Your task is to set down the records below again, exactly.
*** Opening of Provided entries ***
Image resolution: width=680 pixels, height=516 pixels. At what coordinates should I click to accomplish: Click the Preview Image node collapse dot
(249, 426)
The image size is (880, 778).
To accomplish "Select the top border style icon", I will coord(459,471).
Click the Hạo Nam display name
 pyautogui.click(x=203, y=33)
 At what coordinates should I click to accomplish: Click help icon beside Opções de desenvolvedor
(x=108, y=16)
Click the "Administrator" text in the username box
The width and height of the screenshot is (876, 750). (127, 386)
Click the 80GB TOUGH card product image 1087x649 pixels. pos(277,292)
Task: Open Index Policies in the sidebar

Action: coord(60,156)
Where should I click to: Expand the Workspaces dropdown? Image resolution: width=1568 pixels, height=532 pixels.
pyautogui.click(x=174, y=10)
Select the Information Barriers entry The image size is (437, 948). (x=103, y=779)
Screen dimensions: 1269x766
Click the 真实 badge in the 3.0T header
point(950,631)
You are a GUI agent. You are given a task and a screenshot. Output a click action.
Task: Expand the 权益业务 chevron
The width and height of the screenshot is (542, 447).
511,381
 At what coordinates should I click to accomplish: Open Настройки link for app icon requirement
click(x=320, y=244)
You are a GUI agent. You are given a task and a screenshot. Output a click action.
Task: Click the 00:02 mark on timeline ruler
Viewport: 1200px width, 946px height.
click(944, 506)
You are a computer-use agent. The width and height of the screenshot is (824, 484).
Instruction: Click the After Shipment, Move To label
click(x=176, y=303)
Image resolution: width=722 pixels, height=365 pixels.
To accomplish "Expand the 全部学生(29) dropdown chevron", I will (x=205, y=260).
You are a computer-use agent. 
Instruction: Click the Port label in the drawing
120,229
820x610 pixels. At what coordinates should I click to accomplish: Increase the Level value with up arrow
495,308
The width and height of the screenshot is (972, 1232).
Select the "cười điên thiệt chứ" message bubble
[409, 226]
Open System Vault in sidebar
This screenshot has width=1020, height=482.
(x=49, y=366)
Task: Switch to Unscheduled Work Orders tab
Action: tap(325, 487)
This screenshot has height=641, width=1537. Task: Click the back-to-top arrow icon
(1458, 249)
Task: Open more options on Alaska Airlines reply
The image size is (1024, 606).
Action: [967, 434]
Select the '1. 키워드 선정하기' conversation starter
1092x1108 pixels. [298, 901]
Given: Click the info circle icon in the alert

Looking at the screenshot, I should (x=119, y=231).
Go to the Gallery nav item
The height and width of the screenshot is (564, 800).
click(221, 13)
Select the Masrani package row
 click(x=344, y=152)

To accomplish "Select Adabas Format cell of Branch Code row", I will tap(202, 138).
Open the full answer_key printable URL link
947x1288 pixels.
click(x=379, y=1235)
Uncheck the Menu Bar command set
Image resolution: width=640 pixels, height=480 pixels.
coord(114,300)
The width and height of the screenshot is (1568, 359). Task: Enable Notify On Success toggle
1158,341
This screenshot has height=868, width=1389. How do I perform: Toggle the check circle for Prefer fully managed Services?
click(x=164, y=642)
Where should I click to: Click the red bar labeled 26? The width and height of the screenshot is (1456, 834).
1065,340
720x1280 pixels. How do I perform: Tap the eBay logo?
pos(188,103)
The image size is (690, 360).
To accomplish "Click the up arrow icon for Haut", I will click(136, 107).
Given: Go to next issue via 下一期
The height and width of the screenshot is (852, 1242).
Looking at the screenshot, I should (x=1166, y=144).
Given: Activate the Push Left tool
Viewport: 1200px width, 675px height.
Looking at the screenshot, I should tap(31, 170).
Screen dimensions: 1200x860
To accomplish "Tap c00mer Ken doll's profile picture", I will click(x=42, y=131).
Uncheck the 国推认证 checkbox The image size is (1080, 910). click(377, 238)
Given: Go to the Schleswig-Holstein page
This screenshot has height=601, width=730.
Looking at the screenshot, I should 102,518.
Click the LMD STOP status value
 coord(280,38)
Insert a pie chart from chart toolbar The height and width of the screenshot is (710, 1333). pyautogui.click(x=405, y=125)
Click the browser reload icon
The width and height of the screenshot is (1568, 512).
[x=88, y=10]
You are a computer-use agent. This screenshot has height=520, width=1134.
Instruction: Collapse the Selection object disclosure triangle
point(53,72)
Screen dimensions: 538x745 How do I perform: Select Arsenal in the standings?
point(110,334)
*** Close of Provided entries ***
§ **Answer section**
Image resolution: width=680 pixels, height=516 pixels. At what coordinates should I click to accomplish: Click the Preview Image node collapse dot
(249, 426)
The image size is (880, 778).
To accomplish "Select the top border style icon", I will coord(459,471).
Click the Hạo Nam display name
 pyautogui.click(x=203, y=33)
 At what coordinates should I click to accomplish: Click help icon beside Opções de desenvolvedor
(x=108, y=16)
Click the "Administrator" text in the username box
The width and height of the screenshot is (876, 750). (127, 386)
Click the 80GB TOUGH card product image 1087x649 pixels. pos(277,292)
Task: Open Index Policies in the sidebar

Action: coord(60,156)
Where should I click to: Expand the Workspaces dropdown? Image resolution: width=1568 pixels, height=532 pixels.
pyautogui.click(x=174, y=10)
Select the Information Barriers entry The image size is (437, 948). (x=103, y=779)
Screen dimensions: 1269x766
Click the 真实 badge in the 3.0T header
point(950,631)
You are a GUI agent. You are given a task and a screenshot. Output a click action.
Task: Expand the 权益业务 chevron
The width and height of the screenshot is (542, 447).
511,381
 At what coordinates should I click to accomplish: Open Настройки link for app icon requirement
click(x=320, y=244)
You are a GUI agent. You are given a task and a screenshot. Output a click action.
Task: Click the 00:02 mark on timeline ruler
Viewport: 1200px width, 946px height.
click(944, 506)
You are a computer-use agent. The width and height of the screenshot is (824, 484).
Instruction: Click the After Shipment, Move To label
click(x=176, y=303)
Image resolution: width=722 pixels, height=365 pixels.
To accomplish "Expand the 全部学生(29) dropdown chevron", I will (x=205, y=260).
You are a computer-use agent. 
Instruction: Click the Port label in the drawing
120,229
820x610 pixels. At what coordinates should I click to accomplish: Increase the Level value with up arrow
495,308
The width and height of the screenshot is (972, 1232).
Select the "cười điên thiệt chứ" message bubble
[409, 226]
Open System Vault in sidebar
This screenshot has width=1020, height=482.
(x=49, y=366)
Task: Switch to Unscheduled Work Orders tab
Action: tap(325, 487)
This screenshot has height=641, width=1537. Task: Click the back-to-top arrow icon
(1458, 249)
Task: Open more options on Alaska Airlines reply
The image size is (1024, 606).
Action: [967, 434]
Select the '1. 키워드 선정하기' conversation starter
1092x1108 pixels. [298, 901]
Given: Click the info circle icon in the alert

Looking at the screenshot, I should (x=119, y=231).
Go to the Gallery nav item
The height and width of the screenshot is (564, 800).
click(221, 13)
Select the Masrani package row
 click(x=344, y=152)

To accomplish "Select Adabas Format cell of Branch Code row", I will tap(202, 138).
Open the full answer_key printable URL link
947x1288 pixels.
click(x=379, y=1235)
Uncheck the Menu Bar command set
Image resolution: width=640 pixels, height=480 pixels.
coord(114,300)
The width and height of the screenshot is (1568, 359). Task: Enable Notify On Success toggle
1158,341
This screenshot has height=868, width=1389. How do I perform: Toggle the check circle for Prefer fully managed Services?
click(x=164, y=642)
Where should I click to: Click the red bar labeled 26? The width and height of the screenshot is (1456, 834).
1065,340
720x1280 pixels. How do I perform: Tap the eBay logo?
pos(188,103)
The image size is (690, 360).
To accomplish "Click the up arrow icon for Haut", I will click(136, 107).
Given: Go to next issue via 下一期
The height and width of the screenshot is (852, 1242).
Looking at the screenshot, I should (x=1166, y=144).
Given: Activate the Push Left tool
Viewport: 1200px width, 675px height.
Looking at the screenshot, I should tap(31, 170).
Screen dimensions: 1200x860
To accomplish "Tap c00mer Ken doll's profile picture", I will click(x=42, y=131).
Uncheck the 国推认证 checkbox The image size is (1080, 910). click(377, 238)
Given: Go to the Schleswig-Holstein page
This screenshot has height=601, width=730.
Looking at the screenshot, I should 102,518.
Click the LMD STOP status value
 coord(280,38)
Insert a pie chart from chart toolbar The height and width of the screenshot is (710, 1333). pyautogui.click(x=405, y=125)
Click the browser reload icon
The width and height of the screenshot is (1568, 512).
[x=88, y=10]
You are a computer-use agent. This screenshot has height=520, width=1134.
Instruction: Collapse the Selection object disclosure triangle
point(53,72)
Screen dimensions: 538x745 How do I perform: Select Arsenal in the standings?
point(110,334)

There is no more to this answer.